Planning for 10 months is always going to be hard, but sometimes it is worthwhile to note it down so that you can review later to see what has changed and arrange any crazy ideas that you might have.
Research
Within the next 6 months, one achievable goal is to complete a paper which is “good enough” to think about publication. The goal isn’t necessarily to publish, but to have something which we can at least make a decision whether it is sufficient down the road. In fact, I would like to push this idea to the next 2 months, where the time is highly dependent on actually producing a framework and repeatable experiments.
Idea
Determinantal Point Process (DPP) for diverse feature selection on streaming data. The high level goal is to ensure that new incoming features are sufficiently different as to promote exploring new feature sets which may contribute to the machine learning/data mining problem. This is done in two parts:
- DPP selection algorithm. Which presumes no streaming
- Conditional DPP, which selects streaming data conditional on the current feature set
Initial results are promising under certain conditions.
Other applications for this could be using DPP to encourage diverse model sets for ensemble/stacking.
Blockers and Challengers
One of the biggest blockers is having worthwhile challengers to this problem. There are a couple candidates which I can think of:
- Grafting
- Online Group Feature Selection
- Alpha-investing
Frameworks to Build
In order to have a reusable process for streaming data, my current plan is to build a scikit-learn framework (using pipeline idea). Broadly speaking it will be composed of components which look like this:
- “base pipeline”
- “incoming stream 1”
- “incoming stream 2”
and so on. Then the pipeline can be composed as follows:
FeatureSplitter(
FeatureUnion(
[('base', BasePipeline),
('stream1', StreamPipeline),
('stream2', StreamPipeline)
]
)
)
Where FeatureSplitter
will be a custom class to split off a stream of features by name to ensure that streaming features do not trip anything up.
Broad Plan and Milestones
For this piece of work the upcoming milestones which I will keep track of are:
- Create framework (1-2 weeks)
- Port grafting algorithm, OGFS, alpha-investing (2 weeks)
- Run experiments on synthetic datasets (1-2 week)

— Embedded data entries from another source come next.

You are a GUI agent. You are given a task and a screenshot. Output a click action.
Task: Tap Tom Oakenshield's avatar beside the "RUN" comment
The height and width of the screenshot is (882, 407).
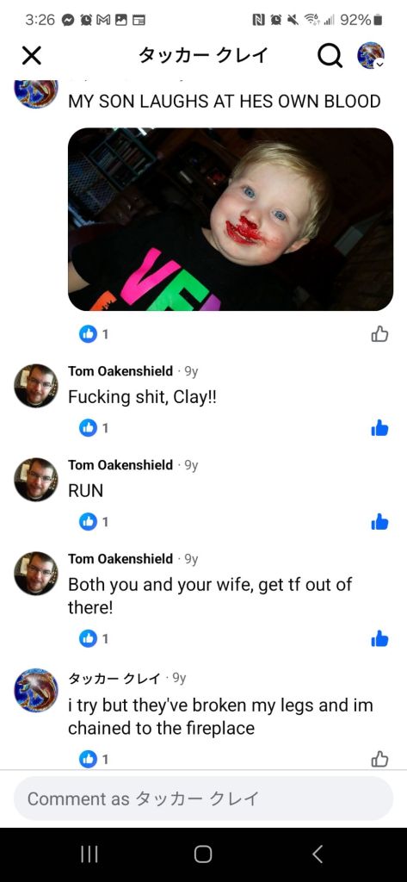(x=35, y=479)

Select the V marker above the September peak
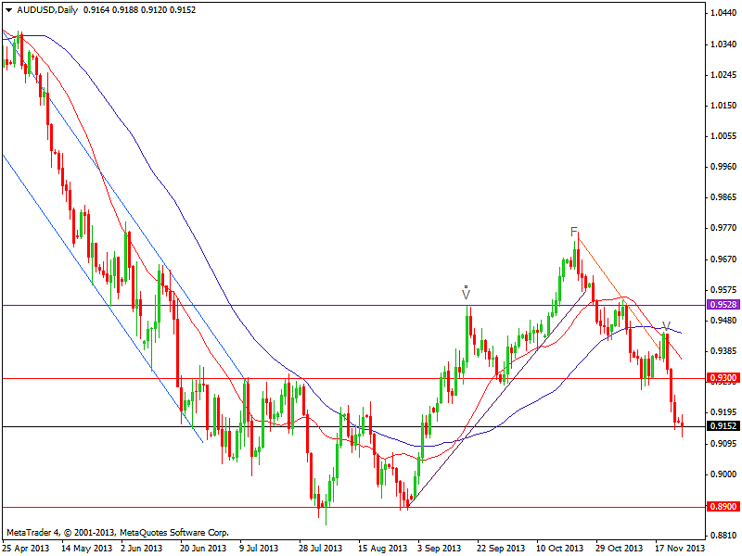pyautogui.click(x=466, y=293)
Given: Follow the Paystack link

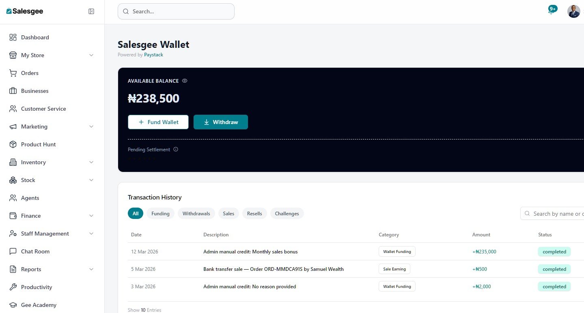Looking at the screenshot, I should pos(153,55).
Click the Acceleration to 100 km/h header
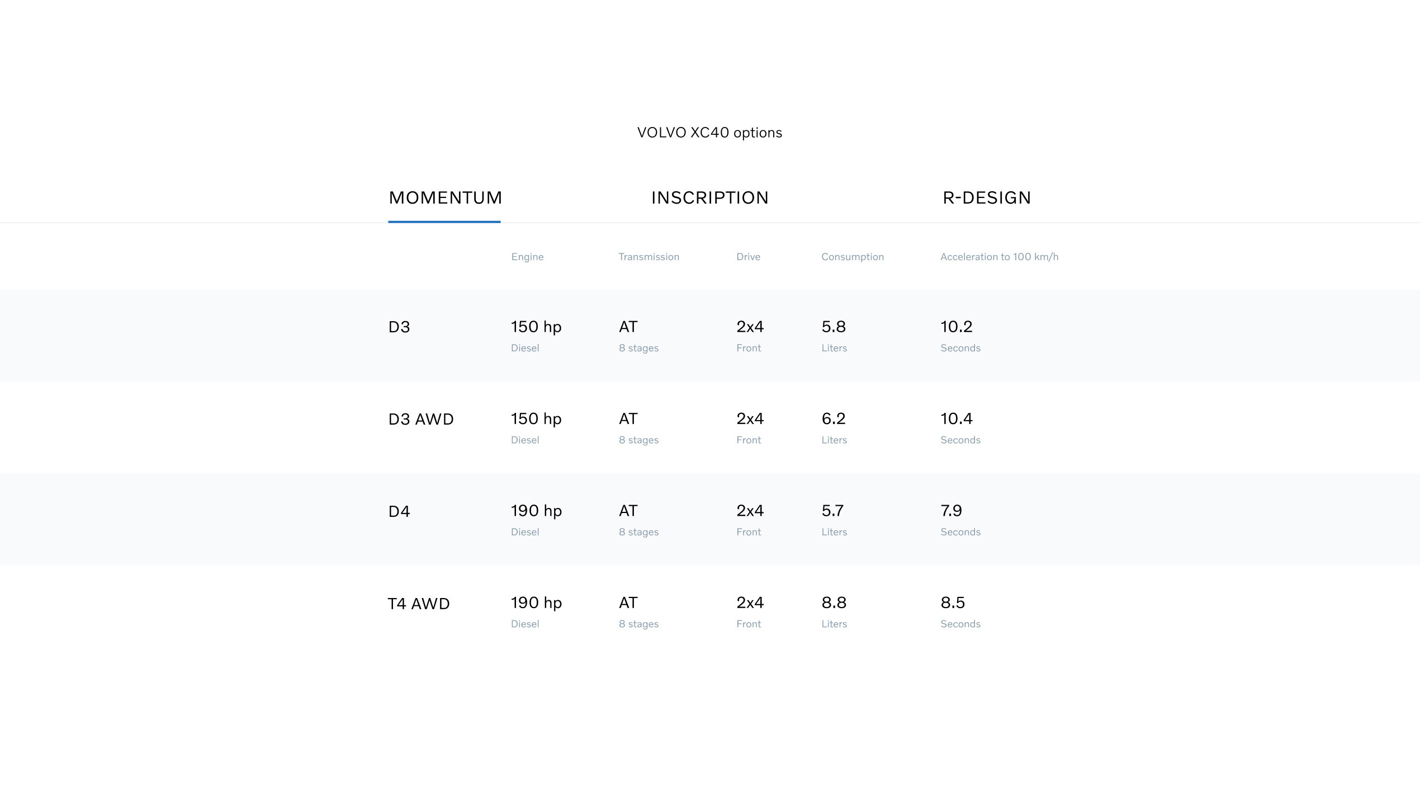This screenshot has width=1420, height=800. (x=999, y=257)
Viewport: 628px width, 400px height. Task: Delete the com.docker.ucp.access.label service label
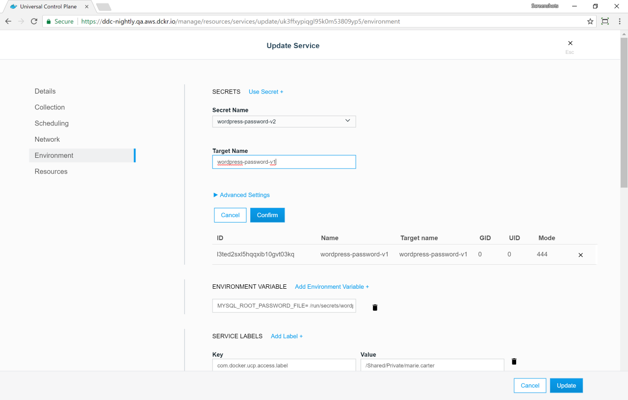click(x=514, y=362)
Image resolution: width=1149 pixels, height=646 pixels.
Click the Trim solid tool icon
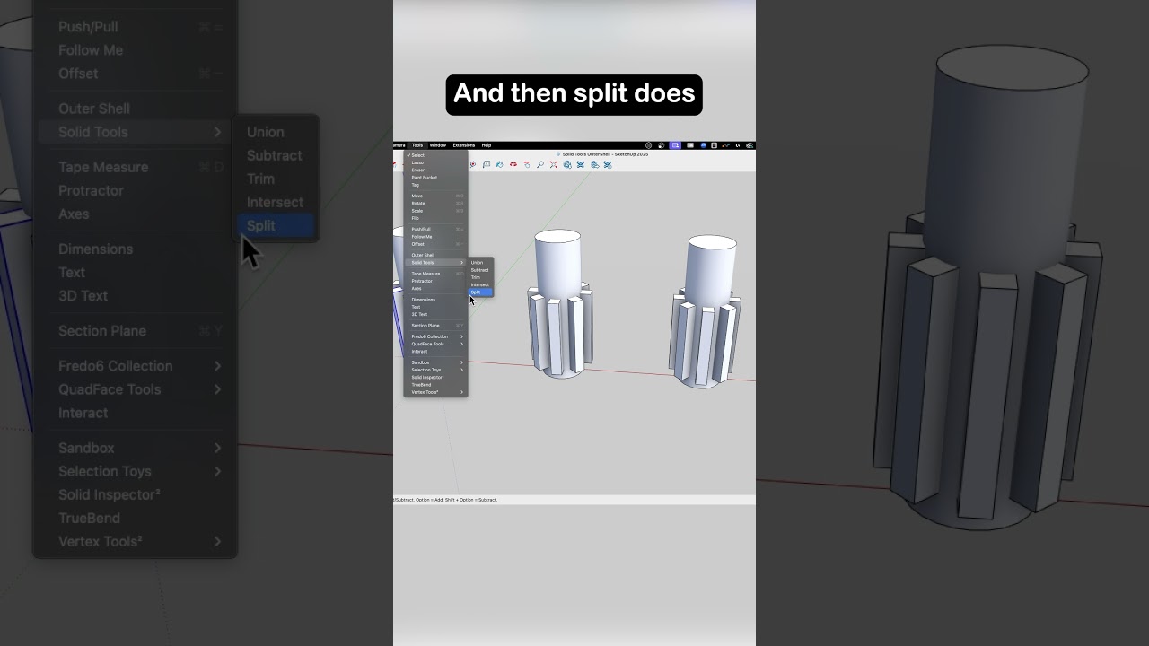click(x=594, y=165)
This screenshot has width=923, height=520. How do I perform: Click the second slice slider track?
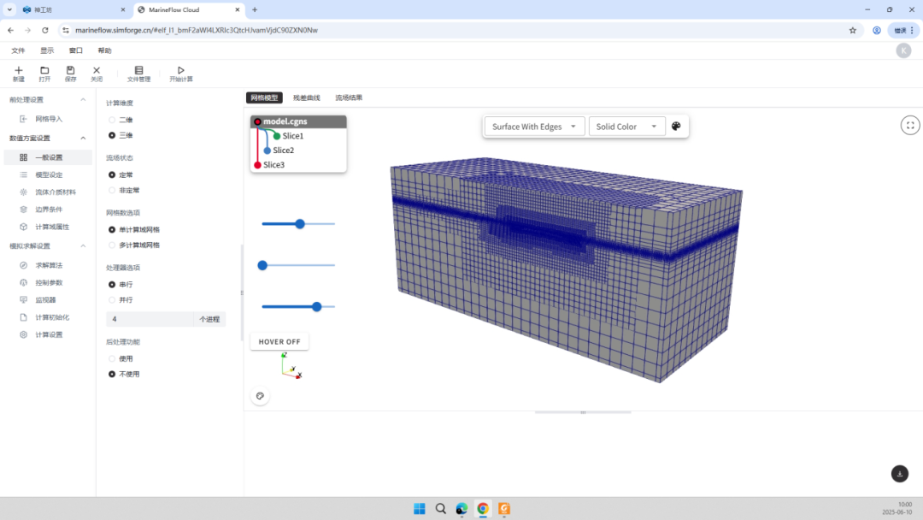pos(299,265)
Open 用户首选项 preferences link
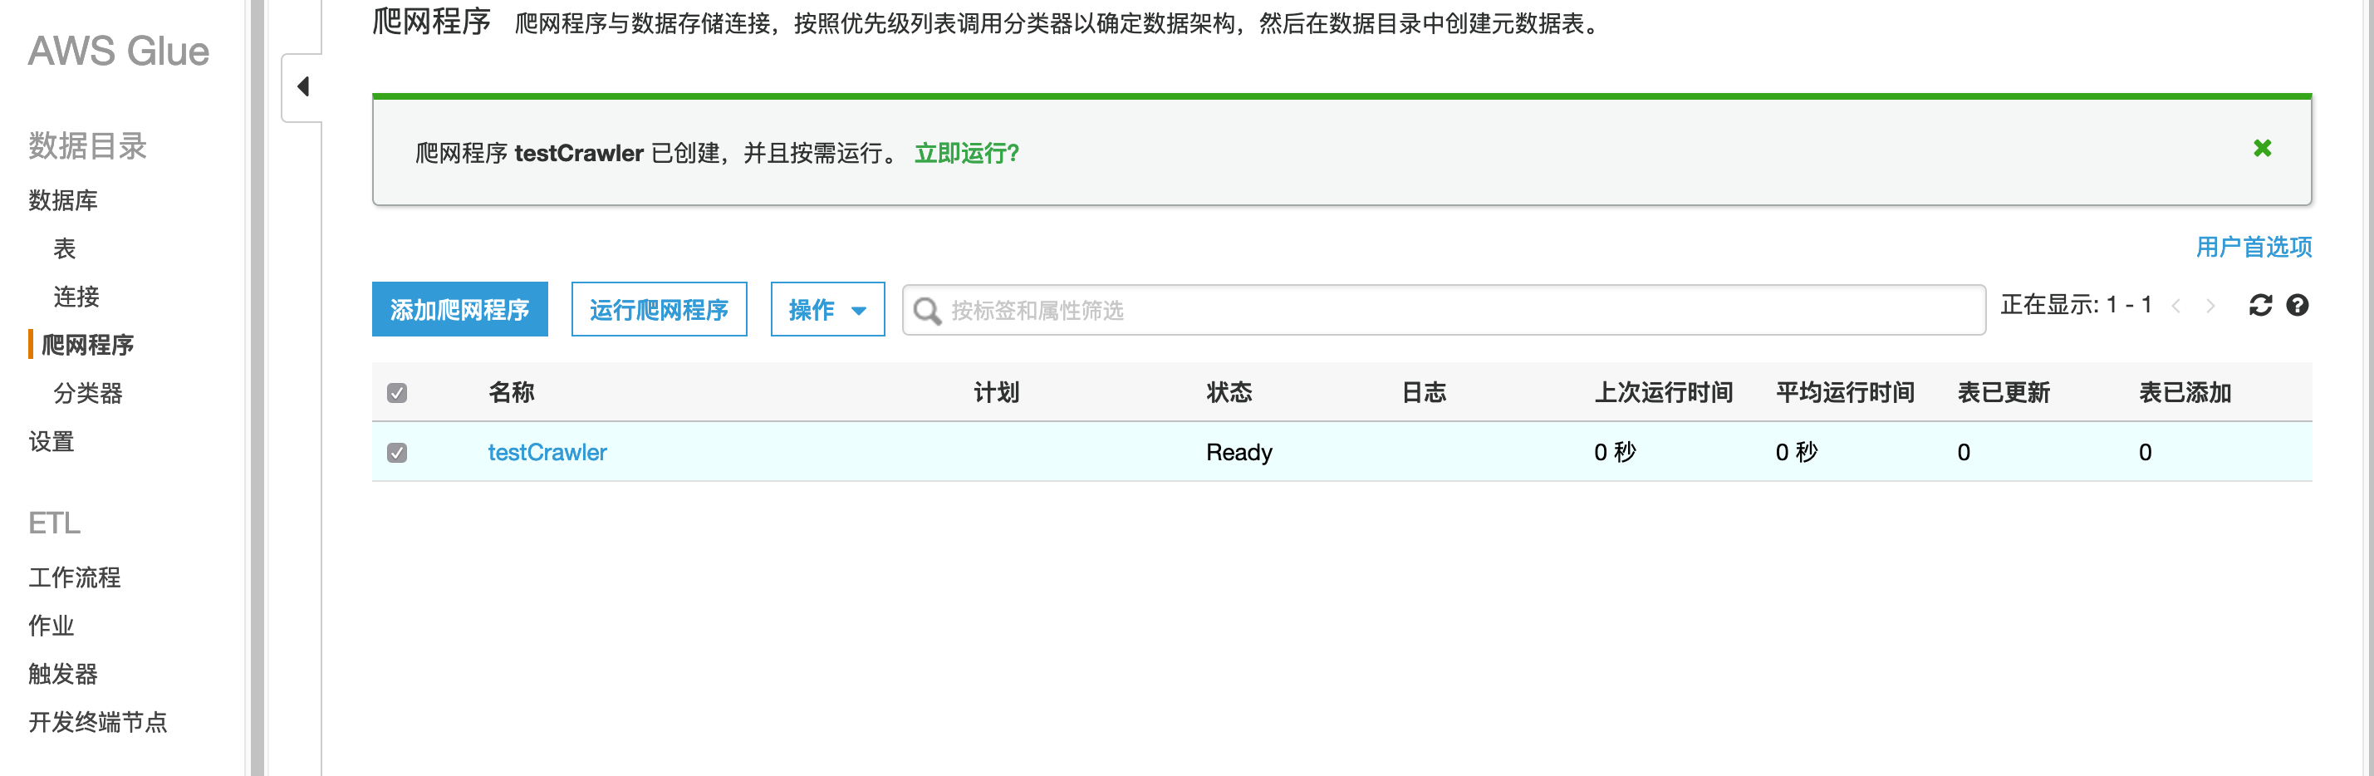Screen dimensions: 2374x776 (x=2252, y=247)
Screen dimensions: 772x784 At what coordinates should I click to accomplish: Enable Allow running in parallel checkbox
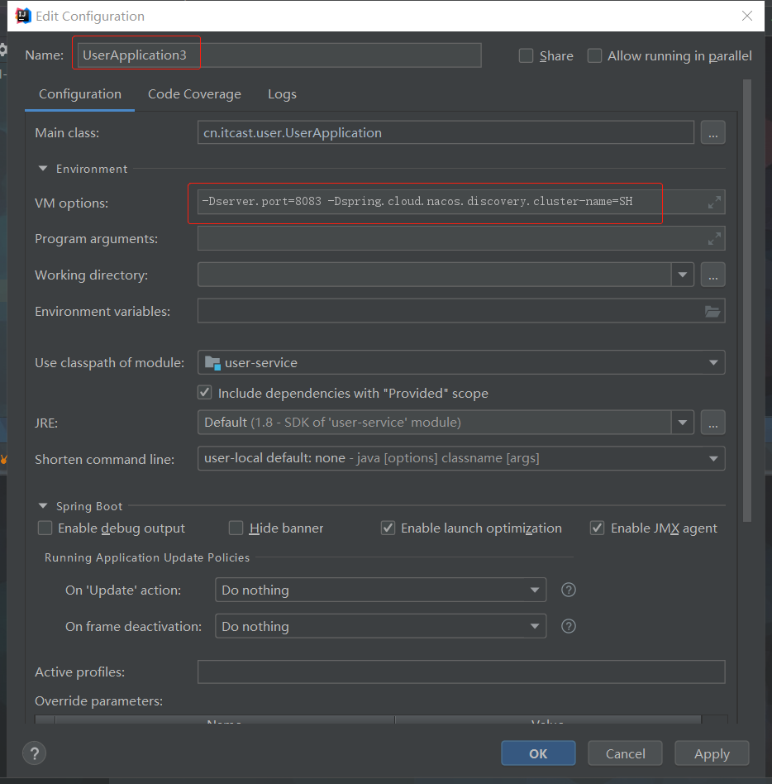pyautogui.click(x=594, y=56)
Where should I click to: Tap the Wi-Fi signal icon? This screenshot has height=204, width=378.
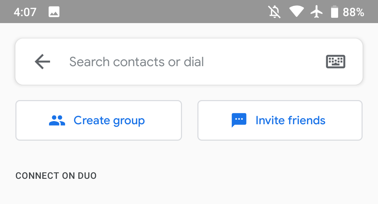tap(296, 12)
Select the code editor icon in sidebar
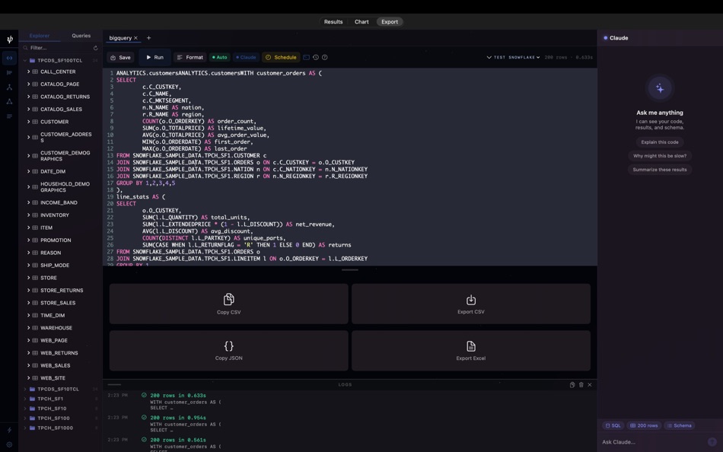Image resolution: width=723 pixels, height=452 pixels. (x=9, y=57)
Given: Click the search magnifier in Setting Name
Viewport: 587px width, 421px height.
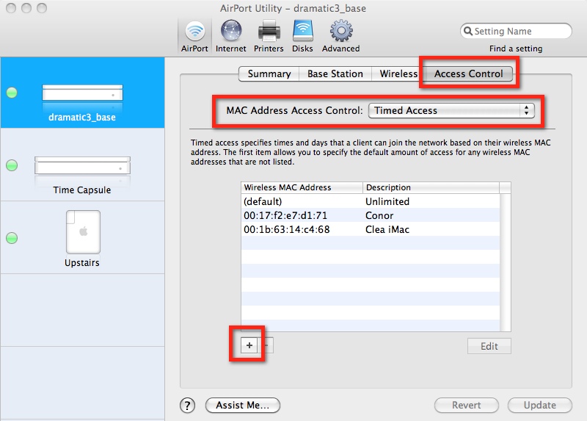Looking at the screenshot, I should tap(468, 32).
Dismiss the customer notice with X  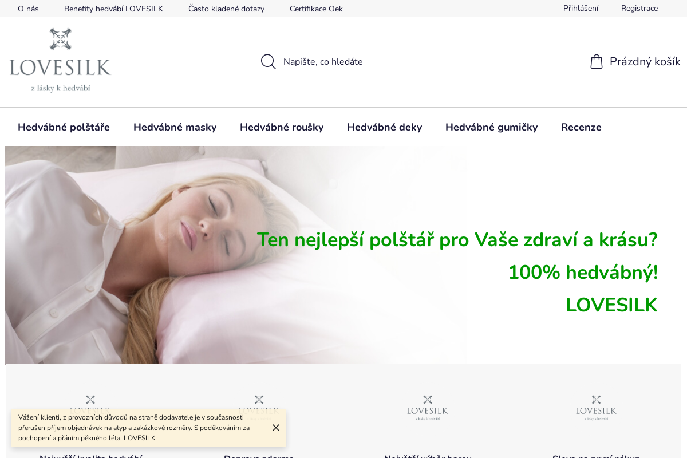coord(276,428)
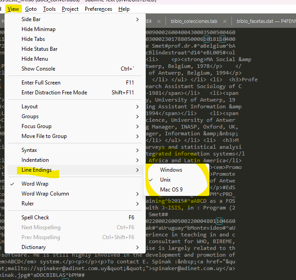The width and height of the screenshot is (296, 280).
Task: Open the Syntax submenu
Action: [x=29, y=150]

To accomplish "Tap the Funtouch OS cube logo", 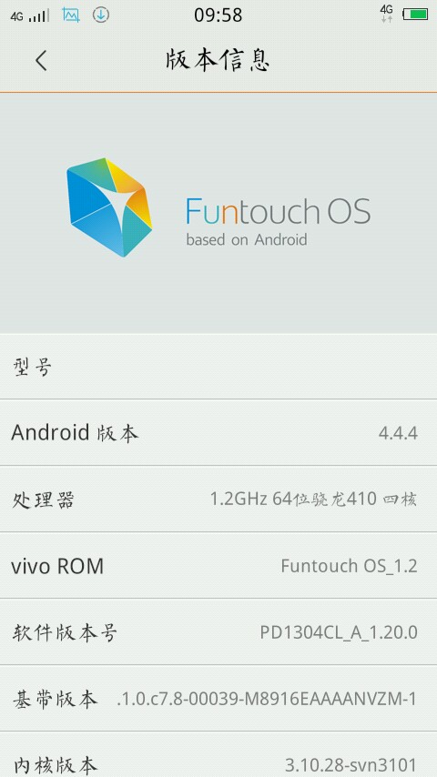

- Write draft paper (2-4 weeks)
- Re-run experiments on ML benchmark datasets/replicating various papers (3 weeks)
Possible parts where I will trip up:
- Framework might be hard to code up well and might have to be scrapped and re-built several times
- May underestimate the time required to do grafting in a “nice” setup. OGFS and alpha-investing have draft layouts created already and should be easier. Worse case scenario, I may remove alpha-investing approach, as that is somewhat dependent on the criterion used to assess incoming features. With multiple criterion and multiple choices of statistical tests, it may become very difficult to experiment and might be sensible to leave to later.
Future Direction
Beyond DPP, the focus I would like to have is on grafting and gradient descent approaches. I believe that extending ideas to non-linear class of models and especially tree base models have large implications.
Some ideas include:
- extending VFDT algorithm to boosting variant, using grafting ideas in an stacking sense
- Making use of RuleFit algorithm to graft future features, and then reconstructing decision trees afterwards
Fitness and Health
Health has always taken a backseat when study gets tough. Which means I will put something in here about it. Health comes in two parts:
- Diet
- Exercise
Diet
Without a “steady” or proper diet plan, it may come to a time when I should perform some kind of meal prep. What this looks like is a bit unknown at this stage. Portion control and not overeating are probably two parts which are the most important.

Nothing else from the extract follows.